- What is required: Where the word "title" occurs in a line of the listing, please copy the line.

- Information supplied:
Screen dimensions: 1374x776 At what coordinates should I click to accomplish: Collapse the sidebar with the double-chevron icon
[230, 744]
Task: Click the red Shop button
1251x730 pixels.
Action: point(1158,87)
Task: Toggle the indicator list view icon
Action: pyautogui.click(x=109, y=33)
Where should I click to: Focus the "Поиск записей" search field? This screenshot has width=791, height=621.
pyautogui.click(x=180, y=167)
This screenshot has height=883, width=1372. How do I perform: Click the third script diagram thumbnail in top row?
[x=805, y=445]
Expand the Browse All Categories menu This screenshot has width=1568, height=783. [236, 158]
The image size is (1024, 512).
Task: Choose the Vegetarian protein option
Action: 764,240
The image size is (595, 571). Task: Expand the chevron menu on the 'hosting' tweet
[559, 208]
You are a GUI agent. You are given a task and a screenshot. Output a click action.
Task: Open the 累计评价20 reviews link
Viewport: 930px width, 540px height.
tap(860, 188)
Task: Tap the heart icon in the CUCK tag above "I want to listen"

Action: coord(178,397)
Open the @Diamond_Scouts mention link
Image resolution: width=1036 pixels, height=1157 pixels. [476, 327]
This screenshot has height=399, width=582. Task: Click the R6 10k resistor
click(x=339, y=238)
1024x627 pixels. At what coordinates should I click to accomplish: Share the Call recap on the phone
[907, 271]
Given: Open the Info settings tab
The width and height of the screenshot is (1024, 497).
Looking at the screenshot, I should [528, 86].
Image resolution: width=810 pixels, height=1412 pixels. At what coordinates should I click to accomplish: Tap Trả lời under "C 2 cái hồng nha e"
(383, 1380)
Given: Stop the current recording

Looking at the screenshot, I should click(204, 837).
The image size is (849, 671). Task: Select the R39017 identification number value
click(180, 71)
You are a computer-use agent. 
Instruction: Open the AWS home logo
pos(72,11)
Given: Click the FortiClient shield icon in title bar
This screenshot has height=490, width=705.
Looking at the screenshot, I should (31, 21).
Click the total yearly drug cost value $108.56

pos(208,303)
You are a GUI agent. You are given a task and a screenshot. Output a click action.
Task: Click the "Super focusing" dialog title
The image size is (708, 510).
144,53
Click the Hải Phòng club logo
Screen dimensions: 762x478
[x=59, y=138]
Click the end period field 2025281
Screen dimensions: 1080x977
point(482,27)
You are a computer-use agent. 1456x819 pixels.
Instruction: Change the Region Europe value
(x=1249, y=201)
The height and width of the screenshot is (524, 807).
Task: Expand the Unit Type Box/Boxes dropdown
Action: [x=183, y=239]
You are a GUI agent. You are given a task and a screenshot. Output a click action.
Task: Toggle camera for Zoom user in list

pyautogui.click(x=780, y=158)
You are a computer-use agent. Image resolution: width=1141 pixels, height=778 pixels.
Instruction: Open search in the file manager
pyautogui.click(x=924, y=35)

- Solution to this exercise:
Given: Click the FortiClient shield icon in title bar
Task: Click the "Super focusing" dialog title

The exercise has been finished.